- [Data records]:
----------

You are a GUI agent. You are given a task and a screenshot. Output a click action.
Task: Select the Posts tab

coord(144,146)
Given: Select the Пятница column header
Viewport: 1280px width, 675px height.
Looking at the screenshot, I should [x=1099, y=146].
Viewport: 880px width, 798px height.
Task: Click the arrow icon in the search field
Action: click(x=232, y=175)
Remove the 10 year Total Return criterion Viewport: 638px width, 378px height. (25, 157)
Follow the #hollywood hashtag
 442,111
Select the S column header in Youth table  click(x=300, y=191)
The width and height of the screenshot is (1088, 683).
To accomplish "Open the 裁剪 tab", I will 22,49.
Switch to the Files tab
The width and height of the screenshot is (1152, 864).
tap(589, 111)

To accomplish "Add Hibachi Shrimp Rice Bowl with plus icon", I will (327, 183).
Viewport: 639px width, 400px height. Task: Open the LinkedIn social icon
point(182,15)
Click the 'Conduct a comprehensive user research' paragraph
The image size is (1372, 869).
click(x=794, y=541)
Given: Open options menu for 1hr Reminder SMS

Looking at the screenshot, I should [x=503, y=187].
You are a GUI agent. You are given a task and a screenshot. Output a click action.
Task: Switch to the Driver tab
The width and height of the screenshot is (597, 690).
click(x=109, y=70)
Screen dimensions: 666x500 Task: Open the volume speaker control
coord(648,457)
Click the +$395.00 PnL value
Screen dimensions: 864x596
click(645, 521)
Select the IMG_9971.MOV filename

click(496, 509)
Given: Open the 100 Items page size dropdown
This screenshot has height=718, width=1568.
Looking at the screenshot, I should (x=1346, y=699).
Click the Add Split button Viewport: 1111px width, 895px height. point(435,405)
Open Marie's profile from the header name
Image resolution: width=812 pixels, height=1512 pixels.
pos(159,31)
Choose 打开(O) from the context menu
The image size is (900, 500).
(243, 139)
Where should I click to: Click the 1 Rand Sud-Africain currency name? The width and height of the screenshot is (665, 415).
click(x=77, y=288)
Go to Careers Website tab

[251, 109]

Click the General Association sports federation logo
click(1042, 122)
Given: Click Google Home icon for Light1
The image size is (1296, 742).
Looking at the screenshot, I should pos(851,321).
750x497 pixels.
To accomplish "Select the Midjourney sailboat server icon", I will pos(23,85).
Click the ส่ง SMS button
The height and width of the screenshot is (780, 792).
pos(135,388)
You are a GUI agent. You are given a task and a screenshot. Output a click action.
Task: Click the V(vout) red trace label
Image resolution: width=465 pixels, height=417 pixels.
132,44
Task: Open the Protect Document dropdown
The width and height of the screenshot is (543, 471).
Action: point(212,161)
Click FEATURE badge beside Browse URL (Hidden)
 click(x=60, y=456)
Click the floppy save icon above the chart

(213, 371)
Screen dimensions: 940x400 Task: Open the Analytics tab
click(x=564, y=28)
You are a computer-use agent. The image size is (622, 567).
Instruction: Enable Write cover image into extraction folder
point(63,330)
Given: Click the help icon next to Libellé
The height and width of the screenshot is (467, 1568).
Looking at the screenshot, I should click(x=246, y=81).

----------

- [Your task]:
Return all the data exactly as given.

- [Solution]:
You are a GUI agent. You are given a task and a screenshot. Output a click action.
Task: Select the Posts tab

coord(144,146)
Given: Select the Пятница column header
Viewport: 1280px width, 675px height.
Looking at the screenshot, I should [x=1099, y=146].
Viewport: 880px width, 798px height.
Task: Click the arrow icon in the search field
Action: click(x=232, y=175)
Remove the 10 year Total Return criterion Viewport: 638px width, 378px height. (25, 157)
Follow the #hollywood hashtag
 442,111
Select the S column header in Youth table  click(x=300, y=191)
The width and height of the screenshot is (1088, 683).
To accomplish "Open the 裁剪 tab", I will 22,49.
Switch to the Files tab
The width and height of the screenshot is (1152, 864).
tap(589, 111)

To accomplish "Add Hibachi Shrimp Rice Bowl with plus icon", I will (327, 183).
Viewport: 639px width, 400px height. Task: Open the LinkedIn social icon
point(182,15)
Click the 'Conduct a comprehensive user research' paragraph
The image size is (1372, 869).
click(x=794, y=541)
Given: Open options menu for 1hr Reminder SMS

Looking at the screenshot, I should [x=503, y=187].
You are a GUI agent. You are given a task and a screenshot. Output a click action.
Task: Switch to the Driver tab
The width and height of the screenshot is (597, 690).
click(x=109, y=70)
Screen dimensions: 666x500 Task: Open the volume speaker control
coord(648,457)
Click the +$395.00 PnL value
Screen dimensions: 864x596
click(645, 521)
Select the IMG_9971.MOV filename

click(496, 509)
Given: Open the 100 Items page size dropdown
This screenshot has height=718, width=1568.
Looking at the screenshot, I should (x=1346, y=699).
Click the Add Split button Viewport: 1111px width, 895px height. point(435,405)
Open Marie's profile from the header name
Image resolution: width=812 pixels, height=1512 pixels.
pos(159,31)
Choose 打开(O) from the context menu
The image size is (900, 500).
(243, 139)
Where should I click to: Click the 1 Rand Sud-Africain currency name? The width and height of the screenshot is (665, 415).
click(x=77, y=288)
Go to Careers Website tab

[251, 109]

Click the General Association sports federation logo
click(1042, 122)
Given: Click Google Home icon for Light1
The image size is (1296, 742).
Looking at the screenshot, I should pos(851,321).
750x497 pixels.
To accomplish "Select the Midjourney sailboat server icon", I will pos(23,85).
Click the ส่ง SMS button
The height and width of the screenshot is (780, 792).
pos(135,388)
You are a GUI agent. You are given a task and a screenshot. Output a click action.
Task: Click the V(vout) red trace label
Image resolution: width=465 pixels, height=417 pixels.
132,44
Task: Open the Protect Document dropdown
The width and height of the screenshot is (543, 471).
Action: point(212,161)
Click FEATURE badge beside Browse URL (Hidden)
 click(x=60, y=456)
Click the floppy save icon above the chart

(213, 371)
Screen dimensions: 940x400 Task: Open the Analytics tab
click(x=564, y=28)
You are a computer-use agent. The image size is (622, 567).
Instruction: Enable Write cover image into extraction folder
point(63,330)
Given: Click the help icon next to Libellé
The height and width of the screenshot is (467, 1568).
Looking at the screenshot, I should click(x=246, y=81).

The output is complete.